Session: 614. Acute Lymphoblastic Leukemias: Therapies, Excluding Transplantation and Cellular Immunotherapies: Poster II
Hematology Disease Topics & Pathways:
Non-Biological, Chemotherapy, Therapies
Asparaginase is a key component of acute lymphoblastic leukemia (ALL) therapy. Hypersensitivity reactions challenge its use and occur frequently (30-75%) after native Escherichia. Coli (E.coli) asparaginase (Appel et al., 2008; Muller et al., 2001; Panosyan et al., 2004; Silverman et al., 2001). The international ALL Ponte di Legno Toxicity Work Group (PTWG) classifies hypersensitivity to asparaginase as (i) allergy in case of symptoms of allergy (always associated with undetectable asparaginase activity levels), (ii) allergic-like reactions in case of symptoms without inactivation, and (iii) silent inactivation (SI) with inactivation of asparaginase activity, but without hypersensitivity symptoms (Schmiegelow et al., 2016). Allergic-like reactions and SI can only be diagnosed with monitoring of asparaginase activity levels. A meta-analysis was performed based on data from the PTWG to estimate the incidence of hypersensitivity and risk factors for hypersensitivity to asparaginase in ALL protocols using pegylated E.coli asparaginase (PEGasparaginase) as first line of treatment.
PATIENTS AND METHODS
Questionnaires were sent to all members of the PTWG. Information on protocol level regarding PEGasparaginase dose, dosing regimen (e.g. dosing frequency, total number of doses, PEGasparaginase-free intervals(s)), administration route, total induction and post-induction hypersensitivity rates per protocol and per risk group and use of therapeutic drug monitoring (TDM). To facilitate comparison between protocols with and without TDM, we defined allergic reactions as the sum of allergies and allergic-like reactions. Silent inactivation was analyzed separately.

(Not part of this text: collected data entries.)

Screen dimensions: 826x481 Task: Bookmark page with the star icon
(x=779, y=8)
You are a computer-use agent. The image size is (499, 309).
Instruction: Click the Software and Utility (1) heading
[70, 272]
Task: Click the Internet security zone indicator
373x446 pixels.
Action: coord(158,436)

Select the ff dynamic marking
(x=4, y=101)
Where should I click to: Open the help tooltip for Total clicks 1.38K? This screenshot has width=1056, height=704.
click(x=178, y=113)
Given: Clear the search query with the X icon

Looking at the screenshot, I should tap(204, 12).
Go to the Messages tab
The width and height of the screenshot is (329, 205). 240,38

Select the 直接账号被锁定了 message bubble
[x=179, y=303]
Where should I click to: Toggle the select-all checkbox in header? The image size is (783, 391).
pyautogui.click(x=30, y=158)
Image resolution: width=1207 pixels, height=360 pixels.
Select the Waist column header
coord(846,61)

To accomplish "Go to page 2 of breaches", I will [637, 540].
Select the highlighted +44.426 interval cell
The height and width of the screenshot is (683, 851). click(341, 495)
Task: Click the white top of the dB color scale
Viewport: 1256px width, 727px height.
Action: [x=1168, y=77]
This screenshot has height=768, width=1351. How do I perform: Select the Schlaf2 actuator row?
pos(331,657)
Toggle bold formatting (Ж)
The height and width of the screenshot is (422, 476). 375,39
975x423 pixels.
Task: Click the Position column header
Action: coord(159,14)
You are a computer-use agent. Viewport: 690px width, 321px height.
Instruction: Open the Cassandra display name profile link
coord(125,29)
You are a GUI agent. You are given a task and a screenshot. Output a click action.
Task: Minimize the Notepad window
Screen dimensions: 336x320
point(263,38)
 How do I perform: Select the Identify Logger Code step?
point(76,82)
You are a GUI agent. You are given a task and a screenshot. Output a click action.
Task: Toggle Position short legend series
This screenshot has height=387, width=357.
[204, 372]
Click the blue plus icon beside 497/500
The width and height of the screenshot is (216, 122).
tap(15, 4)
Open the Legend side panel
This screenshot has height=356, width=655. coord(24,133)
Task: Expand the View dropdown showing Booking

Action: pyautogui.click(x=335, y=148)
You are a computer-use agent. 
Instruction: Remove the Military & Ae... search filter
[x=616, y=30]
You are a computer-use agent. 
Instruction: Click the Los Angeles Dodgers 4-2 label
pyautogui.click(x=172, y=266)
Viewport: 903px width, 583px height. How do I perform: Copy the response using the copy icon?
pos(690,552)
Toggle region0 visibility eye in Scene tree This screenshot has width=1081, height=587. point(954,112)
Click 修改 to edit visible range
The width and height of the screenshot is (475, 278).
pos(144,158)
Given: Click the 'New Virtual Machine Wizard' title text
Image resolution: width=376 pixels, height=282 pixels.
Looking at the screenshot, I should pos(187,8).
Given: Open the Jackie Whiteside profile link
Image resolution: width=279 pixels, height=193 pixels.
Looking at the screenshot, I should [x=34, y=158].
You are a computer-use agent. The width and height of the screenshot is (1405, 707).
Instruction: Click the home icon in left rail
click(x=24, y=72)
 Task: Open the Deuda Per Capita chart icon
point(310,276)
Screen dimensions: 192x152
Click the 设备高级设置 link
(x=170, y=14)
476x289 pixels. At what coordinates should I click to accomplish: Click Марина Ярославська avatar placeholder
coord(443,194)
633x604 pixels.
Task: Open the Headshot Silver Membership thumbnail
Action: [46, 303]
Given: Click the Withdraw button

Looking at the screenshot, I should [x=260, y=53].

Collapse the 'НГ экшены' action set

A total of 5880 patients with newly diagnosed ALL, aged 1 to 24 years old, were enrolled in seven different upfront ALL protocols using PEGasparaginase as first-line treatment. The overall incidence of allergic reactions along with 95% confidence interval (CI) were 9% [6%; 13%], 2% [1%; 3%] and 8% [5%; 11%] in the overall protocol, induction and post-induction, respectively (Figure 1). Severity of allergic reactions were described, according to the CTCAE version 3.0 or 4.03, per protocol. 47% of the reactions were classified as grade 3/4.
Univariate meta-regression analysis showed a positive association between the incidence of allergic reactions and number of PEGasparaginase-free intervals (P=0.005). High risk group stratification (P<0.001), post-induction treatment phase (P<0.001) and start of PEGasparaginase treatment in post-induction (P=0.006) were also associated with a higher incidence of allergic reactions. Route of administration (IV (8.9%, range 8.6-10.5%) versus IM (6.5%, range 5.5-14.8%)) did not significantly influence risk of hypersensitivity. Number of doses, duration of first PEGasparaginase-free interval and dosage did not significantly influence risk of hypersensitivity. Multivariate meta-regression analysis showed a positive association between the incidence of allergic reactions and the number of PEGasparaginase-free intervals (P=0.006) and start of PEGasparaginase in the post-induction treatment phase (P=0.02).
Two out of seven study groups reported an incidence of allergic reactions of 1.6-2.0%, which was 9-16% of all hypersensitivity. Three out of seven study groups reported an incidence of SI of 3.7-4.1%, which was 23-29% of all hypersensitivity reactions.
All protocols prescribed a switch to Erwinia asparaginase in case of clinical hypersensitivity and/or SI. 308 out of 348 (89%) of the patients with hypersensitivity to PEGasparaginase received Erwinia asparaginase. 19 out of these 308 (6%) exposed patients had an allergic reaction to Erwinia asparaginase, of which 7 out of 19 (37%) were grade 3/4.
The incidence of allergic reactions is lower in protocols using PEGasparaginase as first-line treatment compared to that reported for native E.coli asparaginase or PEGasparaginase after native E.coli asparaginase. Post-induction phase, a higher number of PEGasparaginase-free intervals, and initiation of PEGasparaginase in post-induction phase are risk factors for allergic reactions. These results are important for planning of PEGasparaginase administrations in future frontline therapy.
Disclosures: Albertsen: Erytech: Honoraria, Speakers Bureau; Servier: Speakers Bureau; BKA: Other: Sponsor of the investigator-initiated trial NOR-GRASPALL2016. Van Der Sluis: Amgen: Research Funding.